• Psychologist/Psychiatrist-Patient Privilege Extends to Communications with Entire Facility, and Attorney-Client Privilege Covers Notes a Client Takes at Direction of Attorney.
  • January 24, 2017 | Author: Shane Haselbarth
  • Law Firm: Marshall Dennehey Warner Coleman & Goggin, P.C. - Philadelphia Office
  • In a discovery response, the defendant asserted that she sought counseling related to the incident giving rise to the case. The plaintiff followed up with a request that she give the name and relevant information for her treatment. Because all therapy was conducted in a facility operated by a licensed psychologist, all communications with the entire team were privileged. That included those sessions where therapy was given by a licensed clinical social worker (that is, not a psychologist).

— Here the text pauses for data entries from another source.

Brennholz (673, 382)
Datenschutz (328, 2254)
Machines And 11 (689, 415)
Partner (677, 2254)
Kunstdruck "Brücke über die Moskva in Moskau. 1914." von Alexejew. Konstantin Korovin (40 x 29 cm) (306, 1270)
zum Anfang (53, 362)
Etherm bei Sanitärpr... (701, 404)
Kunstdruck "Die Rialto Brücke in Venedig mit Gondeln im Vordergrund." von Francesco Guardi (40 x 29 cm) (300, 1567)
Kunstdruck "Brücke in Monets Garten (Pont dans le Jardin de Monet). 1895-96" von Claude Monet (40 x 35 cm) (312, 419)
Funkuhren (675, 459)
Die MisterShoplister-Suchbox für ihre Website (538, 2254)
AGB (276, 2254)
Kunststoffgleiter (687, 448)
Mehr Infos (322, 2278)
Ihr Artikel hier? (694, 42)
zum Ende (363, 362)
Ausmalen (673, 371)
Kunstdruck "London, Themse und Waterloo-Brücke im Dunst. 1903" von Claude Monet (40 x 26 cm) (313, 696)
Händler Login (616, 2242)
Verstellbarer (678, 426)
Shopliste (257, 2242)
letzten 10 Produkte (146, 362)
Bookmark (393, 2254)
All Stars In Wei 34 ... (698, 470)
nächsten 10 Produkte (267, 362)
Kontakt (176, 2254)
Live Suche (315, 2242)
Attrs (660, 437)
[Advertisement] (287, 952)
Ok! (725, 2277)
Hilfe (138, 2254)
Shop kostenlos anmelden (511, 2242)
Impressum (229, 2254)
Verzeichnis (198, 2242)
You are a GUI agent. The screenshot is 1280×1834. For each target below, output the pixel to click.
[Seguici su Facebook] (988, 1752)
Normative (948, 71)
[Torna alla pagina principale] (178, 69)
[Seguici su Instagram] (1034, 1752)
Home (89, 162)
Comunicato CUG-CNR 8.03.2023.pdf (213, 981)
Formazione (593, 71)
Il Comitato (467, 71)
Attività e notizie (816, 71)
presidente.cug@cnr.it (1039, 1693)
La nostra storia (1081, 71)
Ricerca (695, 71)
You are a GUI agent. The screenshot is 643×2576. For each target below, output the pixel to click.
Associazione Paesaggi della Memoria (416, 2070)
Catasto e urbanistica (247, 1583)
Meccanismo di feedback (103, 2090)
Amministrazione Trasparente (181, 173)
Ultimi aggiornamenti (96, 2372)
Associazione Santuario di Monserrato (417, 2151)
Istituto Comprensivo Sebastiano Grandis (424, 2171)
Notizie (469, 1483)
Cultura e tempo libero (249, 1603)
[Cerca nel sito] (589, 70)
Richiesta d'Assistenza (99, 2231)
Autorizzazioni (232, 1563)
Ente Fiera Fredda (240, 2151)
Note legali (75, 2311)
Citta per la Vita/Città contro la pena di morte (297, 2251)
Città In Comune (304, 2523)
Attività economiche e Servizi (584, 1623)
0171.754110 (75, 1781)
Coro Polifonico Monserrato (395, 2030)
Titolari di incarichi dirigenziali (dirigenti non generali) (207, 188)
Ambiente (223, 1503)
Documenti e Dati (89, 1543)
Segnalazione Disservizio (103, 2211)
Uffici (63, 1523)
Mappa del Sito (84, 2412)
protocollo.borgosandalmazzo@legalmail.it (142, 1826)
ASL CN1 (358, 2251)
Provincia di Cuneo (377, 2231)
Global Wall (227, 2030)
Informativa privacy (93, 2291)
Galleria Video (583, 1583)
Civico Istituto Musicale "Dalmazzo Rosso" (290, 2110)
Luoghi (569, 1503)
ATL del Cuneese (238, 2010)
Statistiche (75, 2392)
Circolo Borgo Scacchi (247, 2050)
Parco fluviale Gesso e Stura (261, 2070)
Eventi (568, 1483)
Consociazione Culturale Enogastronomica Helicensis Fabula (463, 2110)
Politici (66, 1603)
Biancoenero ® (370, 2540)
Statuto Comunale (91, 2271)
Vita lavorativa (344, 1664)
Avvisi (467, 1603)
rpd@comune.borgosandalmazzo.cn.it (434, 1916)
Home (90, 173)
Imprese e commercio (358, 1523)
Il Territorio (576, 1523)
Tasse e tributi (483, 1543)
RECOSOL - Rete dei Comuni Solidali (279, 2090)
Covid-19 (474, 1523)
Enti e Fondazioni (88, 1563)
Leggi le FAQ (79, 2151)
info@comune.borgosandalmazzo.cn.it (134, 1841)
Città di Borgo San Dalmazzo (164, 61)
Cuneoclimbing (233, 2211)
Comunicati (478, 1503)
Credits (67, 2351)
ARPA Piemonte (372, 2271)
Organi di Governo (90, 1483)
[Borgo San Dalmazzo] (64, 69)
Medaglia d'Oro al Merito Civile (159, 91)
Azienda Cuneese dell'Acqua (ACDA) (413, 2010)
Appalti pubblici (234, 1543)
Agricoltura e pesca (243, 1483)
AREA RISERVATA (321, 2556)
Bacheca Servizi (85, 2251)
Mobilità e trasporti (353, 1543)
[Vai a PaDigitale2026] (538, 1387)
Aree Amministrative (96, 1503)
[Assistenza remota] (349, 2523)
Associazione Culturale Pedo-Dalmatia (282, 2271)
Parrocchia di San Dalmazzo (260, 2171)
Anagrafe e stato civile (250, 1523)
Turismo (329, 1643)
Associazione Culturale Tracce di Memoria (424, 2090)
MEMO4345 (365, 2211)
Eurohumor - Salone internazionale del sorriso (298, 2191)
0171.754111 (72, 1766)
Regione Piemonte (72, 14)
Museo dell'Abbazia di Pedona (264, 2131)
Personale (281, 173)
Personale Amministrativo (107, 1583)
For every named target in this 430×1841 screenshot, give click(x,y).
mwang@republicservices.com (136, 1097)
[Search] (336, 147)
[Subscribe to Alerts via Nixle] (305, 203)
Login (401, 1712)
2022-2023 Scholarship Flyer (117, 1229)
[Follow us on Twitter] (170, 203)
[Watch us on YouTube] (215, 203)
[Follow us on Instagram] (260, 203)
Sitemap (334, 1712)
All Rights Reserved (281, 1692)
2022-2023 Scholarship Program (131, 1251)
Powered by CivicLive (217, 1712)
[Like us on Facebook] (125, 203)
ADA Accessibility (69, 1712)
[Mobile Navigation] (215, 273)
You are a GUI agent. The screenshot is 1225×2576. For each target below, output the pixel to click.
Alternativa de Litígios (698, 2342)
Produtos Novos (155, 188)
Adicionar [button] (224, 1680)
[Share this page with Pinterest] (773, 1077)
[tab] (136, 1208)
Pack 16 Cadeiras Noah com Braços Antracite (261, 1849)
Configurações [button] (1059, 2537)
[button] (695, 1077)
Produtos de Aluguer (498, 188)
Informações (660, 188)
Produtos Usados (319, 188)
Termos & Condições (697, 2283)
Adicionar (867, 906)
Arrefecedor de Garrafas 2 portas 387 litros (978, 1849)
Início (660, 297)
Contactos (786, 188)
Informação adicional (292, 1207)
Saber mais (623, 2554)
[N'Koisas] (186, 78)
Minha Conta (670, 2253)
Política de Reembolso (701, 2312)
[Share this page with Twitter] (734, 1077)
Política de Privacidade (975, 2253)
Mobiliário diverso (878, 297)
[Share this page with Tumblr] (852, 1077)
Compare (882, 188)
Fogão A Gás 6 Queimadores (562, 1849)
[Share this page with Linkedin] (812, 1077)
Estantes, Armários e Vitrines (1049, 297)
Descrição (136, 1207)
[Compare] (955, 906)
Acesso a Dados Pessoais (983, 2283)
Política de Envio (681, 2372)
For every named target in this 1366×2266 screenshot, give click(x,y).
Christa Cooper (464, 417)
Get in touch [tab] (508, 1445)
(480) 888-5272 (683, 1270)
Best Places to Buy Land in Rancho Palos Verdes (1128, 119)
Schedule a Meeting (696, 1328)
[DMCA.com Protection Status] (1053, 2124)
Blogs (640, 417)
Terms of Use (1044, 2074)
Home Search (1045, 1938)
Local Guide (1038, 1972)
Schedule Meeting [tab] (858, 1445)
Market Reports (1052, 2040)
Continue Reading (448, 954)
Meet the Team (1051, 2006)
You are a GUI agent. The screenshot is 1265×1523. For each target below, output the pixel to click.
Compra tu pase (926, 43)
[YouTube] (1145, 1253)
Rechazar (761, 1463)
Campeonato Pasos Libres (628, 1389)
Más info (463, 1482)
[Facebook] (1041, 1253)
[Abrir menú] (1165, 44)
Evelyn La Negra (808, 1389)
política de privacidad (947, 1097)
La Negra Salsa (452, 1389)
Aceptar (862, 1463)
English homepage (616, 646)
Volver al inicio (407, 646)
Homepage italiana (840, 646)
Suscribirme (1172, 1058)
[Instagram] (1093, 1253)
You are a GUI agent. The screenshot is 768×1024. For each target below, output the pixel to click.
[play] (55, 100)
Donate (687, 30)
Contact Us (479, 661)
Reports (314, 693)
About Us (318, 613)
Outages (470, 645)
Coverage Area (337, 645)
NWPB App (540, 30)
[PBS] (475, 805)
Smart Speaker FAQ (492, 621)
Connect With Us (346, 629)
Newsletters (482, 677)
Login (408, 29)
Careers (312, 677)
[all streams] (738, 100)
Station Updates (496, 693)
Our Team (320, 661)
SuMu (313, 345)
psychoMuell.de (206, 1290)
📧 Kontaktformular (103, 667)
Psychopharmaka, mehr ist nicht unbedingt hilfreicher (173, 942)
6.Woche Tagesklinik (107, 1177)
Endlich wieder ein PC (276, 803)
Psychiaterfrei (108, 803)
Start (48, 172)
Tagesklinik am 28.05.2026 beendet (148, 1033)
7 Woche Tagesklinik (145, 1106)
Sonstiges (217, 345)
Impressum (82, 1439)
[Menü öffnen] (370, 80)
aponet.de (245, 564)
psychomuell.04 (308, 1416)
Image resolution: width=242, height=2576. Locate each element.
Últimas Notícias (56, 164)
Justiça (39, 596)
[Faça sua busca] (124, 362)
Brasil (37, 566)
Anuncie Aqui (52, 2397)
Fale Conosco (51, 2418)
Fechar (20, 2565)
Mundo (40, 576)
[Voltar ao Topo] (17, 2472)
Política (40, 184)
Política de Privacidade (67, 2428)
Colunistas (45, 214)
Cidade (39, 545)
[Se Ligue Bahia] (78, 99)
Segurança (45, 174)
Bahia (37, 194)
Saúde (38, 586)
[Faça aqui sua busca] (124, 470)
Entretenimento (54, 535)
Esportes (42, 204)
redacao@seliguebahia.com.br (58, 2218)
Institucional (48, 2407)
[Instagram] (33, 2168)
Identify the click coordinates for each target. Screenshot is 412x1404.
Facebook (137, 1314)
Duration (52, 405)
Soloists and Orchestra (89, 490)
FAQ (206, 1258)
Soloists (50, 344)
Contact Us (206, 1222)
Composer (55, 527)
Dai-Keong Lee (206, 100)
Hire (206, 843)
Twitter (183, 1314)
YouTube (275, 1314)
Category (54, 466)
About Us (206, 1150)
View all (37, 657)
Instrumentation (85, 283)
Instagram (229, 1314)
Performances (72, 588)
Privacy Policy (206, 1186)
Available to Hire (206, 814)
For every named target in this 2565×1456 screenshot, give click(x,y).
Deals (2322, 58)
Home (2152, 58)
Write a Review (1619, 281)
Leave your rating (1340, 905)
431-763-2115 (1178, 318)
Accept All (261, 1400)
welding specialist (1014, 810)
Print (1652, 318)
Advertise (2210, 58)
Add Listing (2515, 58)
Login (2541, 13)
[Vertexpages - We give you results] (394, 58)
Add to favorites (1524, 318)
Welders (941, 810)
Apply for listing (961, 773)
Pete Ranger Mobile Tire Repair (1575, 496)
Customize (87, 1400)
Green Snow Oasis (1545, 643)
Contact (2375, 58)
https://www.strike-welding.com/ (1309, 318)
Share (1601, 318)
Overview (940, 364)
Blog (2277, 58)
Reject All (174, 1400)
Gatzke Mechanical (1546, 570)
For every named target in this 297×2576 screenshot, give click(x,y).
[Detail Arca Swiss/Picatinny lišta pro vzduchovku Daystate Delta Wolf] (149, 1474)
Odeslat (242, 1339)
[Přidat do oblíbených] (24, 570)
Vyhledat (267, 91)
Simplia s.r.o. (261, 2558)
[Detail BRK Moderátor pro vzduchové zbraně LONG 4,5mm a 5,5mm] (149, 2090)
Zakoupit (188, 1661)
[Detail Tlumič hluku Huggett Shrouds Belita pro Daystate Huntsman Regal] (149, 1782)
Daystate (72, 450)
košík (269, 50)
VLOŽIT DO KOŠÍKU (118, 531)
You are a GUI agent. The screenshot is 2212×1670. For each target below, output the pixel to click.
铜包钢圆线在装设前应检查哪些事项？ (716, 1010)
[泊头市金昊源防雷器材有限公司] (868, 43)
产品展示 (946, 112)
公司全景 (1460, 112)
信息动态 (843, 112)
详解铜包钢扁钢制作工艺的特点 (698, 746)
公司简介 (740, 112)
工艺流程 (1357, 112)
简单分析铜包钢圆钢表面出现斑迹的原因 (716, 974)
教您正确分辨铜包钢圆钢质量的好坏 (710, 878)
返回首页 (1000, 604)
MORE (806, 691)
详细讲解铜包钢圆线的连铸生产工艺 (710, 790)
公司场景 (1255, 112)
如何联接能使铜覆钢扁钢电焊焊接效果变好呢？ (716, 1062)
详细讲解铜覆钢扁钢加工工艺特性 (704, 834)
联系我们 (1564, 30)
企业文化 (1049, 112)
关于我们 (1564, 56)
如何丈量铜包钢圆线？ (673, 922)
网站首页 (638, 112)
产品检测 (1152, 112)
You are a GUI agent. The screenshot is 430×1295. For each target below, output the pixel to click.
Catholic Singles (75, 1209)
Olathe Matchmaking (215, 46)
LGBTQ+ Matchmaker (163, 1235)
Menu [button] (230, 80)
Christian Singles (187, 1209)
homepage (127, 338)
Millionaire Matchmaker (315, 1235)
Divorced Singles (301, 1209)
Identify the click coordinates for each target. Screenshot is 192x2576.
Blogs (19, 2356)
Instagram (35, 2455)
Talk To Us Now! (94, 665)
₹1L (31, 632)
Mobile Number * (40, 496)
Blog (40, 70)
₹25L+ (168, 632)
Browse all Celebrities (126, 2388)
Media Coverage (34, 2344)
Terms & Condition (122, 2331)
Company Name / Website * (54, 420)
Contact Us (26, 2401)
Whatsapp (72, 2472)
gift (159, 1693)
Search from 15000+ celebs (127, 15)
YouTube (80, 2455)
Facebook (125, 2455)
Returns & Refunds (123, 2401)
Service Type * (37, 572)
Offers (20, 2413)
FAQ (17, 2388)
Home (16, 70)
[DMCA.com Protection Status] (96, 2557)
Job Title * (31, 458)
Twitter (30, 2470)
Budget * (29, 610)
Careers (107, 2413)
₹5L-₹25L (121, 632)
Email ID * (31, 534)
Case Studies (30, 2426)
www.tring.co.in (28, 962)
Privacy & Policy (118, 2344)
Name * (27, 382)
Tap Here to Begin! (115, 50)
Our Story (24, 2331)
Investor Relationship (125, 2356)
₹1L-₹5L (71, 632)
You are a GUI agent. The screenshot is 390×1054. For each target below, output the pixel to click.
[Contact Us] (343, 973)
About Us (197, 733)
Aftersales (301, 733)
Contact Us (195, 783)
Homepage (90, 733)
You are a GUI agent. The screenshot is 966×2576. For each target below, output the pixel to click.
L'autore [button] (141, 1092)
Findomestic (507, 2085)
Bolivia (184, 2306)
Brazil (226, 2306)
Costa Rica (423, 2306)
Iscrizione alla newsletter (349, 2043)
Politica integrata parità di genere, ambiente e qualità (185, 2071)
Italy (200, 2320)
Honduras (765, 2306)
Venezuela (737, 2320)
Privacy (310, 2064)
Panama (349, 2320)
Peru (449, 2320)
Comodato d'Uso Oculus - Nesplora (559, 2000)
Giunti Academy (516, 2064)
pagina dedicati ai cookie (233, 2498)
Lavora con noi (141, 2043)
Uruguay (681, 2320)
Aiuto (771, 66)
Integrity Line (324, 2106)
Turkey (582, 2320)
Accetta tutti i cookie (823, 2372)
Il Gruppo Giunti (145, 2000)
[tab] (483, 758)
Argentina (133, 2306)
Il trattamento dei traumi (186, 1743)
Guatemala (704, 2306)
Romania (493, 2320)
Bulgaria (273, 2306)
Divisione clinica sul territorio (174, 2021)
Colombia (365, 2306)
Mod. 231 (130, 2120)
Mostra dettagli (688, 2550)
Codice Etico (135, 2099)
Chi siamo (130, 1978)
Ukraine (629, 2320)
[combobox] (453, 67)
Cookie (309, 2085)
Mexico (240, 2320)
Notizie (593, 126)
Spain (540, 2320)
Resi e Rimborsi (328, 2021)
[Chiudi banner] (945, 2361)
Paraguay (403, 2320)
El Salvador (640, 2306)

The court noted that a psychologist/psychiatrist-patient privilege enjoys the same scope as the attorney-client privilege and reiterated the settled principle that all communications with an agent of the professional, such as an attorney’s paralegal or a psychologist’s staff member—regardless of title—are protected. In addition, the court ruled on the attorney-client privilege, concluding that handwritten notes taken by the client during a criminal trial and during proceedings in the civil matter, at his lawyer’s behest, and which were given to the lawyer so that the lawyer can help defend the client in the suit, are absolutely privileged.